Grupo 7 (2012)

Rating: C+

Dir: Alberto Rodríguez
Star: Antonio de la Torre, Mario Casas, Joaquín Nuñez, José Manuel Poga
a.k.a. Unit 7

As preparations get into full swing for the 1992 Seville Expo, the city’s police force come under increasing pressure to clean up downtown, targetting in particular the local drug-dealers. Leading the sweep is Grupo 7, a unit of four police officers led by Rafael (de la Torre), and including Angel (Casas), an aspiring detective who has to juggle work, home and his diabetic condition. He soon finds out that doing their job requires more than a little compromise: some are allowed to function freely, in exchange for the useful information they provide which can be used by the group to target bigger fish.

But with the heady power to decide who will and will not go free, comes a great deal of corruption, Angel in particular developing a complex that combines belief in his own invincibility with a philosophy that you can’t make an omelette without breaking eggs – even innocent eggs, which might be the inevitable result of relying for your tips on junkies and pushers. However, when the war starts to have blowback on those close to the group, even Angel realizes things need to change before it hurts his loved ones.

While a solid story, there isn’t much new here, apart from the setting of late eighties Spain. We’ve seen these kinds of cops on the edge often enough: in the wake of this year’s events, it needs more than roughing up a couple of suspects to shock me as far as police transgressions go.
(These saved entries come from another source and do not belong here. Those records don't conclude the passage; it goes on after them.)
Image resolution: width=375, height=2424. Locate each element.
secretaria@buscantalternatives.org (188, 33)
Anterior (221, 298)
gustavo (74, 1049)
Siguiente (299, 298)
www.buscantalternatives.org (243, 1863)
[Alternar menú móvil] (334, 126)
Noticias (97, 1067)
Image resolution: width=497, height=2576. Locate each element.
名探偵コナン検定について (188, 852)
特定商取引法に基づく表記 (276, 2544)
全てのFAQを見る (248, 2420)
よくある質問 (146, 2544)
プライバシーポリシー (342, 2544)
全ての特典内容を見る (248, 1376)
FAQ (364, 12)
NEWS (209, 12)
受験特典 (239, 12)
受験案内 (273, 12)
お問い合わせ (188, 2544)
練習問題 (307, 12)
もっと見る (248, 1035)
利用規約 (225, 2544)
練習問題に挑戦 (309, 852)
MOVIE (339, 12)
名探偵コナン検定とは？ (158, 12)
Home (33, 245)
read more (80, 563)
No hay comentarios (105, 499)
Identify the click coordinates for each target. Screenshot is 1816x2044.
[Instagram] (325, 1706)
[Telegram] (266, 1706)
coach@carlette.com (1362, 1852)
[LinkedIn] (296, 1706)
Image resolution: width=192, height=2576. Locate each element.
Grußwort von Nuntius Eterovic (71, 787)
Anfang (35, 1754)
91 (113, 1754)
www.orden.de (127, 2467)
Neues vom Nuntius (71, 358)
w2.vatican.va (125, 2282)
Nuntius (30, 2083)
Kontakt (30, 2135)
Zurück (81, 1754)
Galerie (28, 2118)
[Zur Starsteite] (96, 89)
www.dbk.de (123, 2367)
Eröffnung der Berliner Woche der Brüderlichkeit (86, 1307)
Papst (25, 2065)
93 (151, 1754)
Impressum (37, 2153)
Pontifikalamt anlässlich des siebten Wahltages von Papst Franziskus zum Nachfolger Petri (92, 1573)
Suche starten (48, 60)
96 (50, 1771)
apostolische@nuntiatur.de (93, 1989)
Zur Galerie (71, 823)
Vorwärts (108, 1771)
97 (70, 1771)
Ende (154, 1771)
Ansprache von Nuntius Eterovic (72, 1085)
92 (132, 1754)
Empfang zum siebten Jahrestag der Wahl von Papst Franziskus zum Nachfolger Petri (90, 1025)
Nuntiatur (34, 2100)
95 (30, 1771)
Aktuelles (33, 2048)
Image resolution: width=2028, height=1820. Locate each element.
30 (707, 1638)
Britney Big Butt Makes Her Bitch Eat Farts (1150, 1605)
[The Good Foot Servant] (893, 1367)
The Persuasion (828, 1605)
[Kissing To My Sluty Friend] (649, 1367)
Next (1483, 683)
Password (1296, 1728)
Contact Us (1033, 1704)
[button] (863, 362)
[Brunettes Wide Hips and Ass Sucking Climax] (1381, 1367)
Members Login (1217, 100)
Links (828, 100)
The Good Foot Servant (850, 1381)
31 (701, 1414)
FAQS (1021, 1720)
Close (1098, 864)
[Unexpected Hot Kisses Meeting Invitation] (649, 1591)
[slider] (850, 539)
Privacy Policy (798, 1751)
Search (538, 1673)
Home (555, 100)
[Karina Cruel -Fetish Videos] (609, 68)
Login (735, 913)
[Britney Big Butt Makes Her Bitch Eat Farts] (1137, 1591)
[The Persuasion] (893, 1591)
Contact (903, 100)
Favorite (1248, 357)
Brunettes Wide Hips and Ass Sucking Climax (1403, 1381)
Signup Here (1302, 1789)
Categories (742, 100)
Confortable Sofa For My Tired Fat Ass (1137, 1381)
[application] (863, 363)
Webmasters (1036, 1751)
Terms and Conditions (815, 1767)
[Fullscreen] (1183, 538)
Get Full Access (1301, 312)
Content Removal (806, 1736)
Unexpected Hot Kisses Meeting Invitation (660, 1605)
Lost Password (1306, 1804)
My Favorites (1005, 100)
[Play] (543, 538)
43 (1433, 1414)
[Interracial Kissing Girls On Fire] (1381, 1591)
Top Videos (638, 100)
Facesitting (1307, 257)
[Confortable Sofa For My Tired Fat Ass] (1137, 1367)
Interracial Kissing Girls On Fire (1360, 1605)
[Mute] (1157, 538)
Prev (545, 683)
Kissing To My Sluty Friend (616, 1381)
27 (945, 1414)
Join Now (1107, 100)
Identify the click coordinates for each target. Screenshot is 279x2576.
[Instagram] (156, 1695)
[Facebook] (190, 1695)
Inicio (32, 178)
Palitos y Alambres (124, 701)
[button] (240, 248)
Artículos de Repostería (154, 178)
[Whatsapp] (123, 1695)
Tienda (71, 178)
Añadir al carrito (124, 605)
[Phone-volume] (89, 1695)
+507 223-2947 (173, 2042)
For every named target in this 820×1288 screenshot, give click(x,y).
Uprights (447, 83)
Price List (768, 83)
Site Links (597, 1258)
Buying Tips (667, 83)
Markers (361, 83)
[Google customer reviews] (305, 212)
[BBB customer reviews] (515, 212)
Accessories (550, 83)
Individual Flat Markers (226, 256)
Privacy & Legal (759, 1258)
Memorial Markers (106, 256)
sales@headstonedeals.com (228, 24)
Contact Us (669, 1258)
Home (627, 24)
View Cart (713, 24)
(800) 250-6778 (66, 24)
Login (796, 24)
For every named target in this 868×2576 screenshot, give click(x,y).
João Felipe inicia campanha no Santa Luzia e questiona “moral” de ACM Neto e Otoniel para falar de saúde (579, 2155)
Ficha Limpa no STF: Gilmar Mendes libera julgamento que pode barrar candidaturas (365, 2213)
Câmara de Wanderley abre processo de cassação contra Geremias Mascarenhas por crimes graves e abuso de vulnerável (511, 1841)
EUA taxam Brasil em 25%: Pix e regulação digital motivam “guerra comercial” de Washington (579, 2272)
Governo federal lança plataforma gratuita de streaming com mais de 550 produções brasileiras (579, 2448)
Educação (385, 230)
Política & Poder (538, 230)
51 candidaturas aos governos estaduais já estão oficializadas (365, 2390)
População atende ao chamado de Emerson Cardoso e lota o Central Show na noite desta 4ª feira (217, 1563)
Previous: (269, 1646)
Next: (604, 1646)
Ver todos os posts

Real life is not particularly the film’s fault, however, and the performances, which are solid, help sustain things when the workmanlike plot stumbles. I would like to have seen more attention paid to Angel’s slide from aspiring detective to bad lieutenant – it seems more than a little jarring when he suddenly switches into “the end justifies the means” mode.

There are likely too many threads going on as well, and the film doesn’t manage to keep all the balls in the air to equal effect. But it does a good job of balancing the action and the character-driven aspects, and the ending is a fitting one, sharing the ambiguous stance adopted by the rest of the film: if it may not perhaps be conclusive, it still has an air of authenticity to it.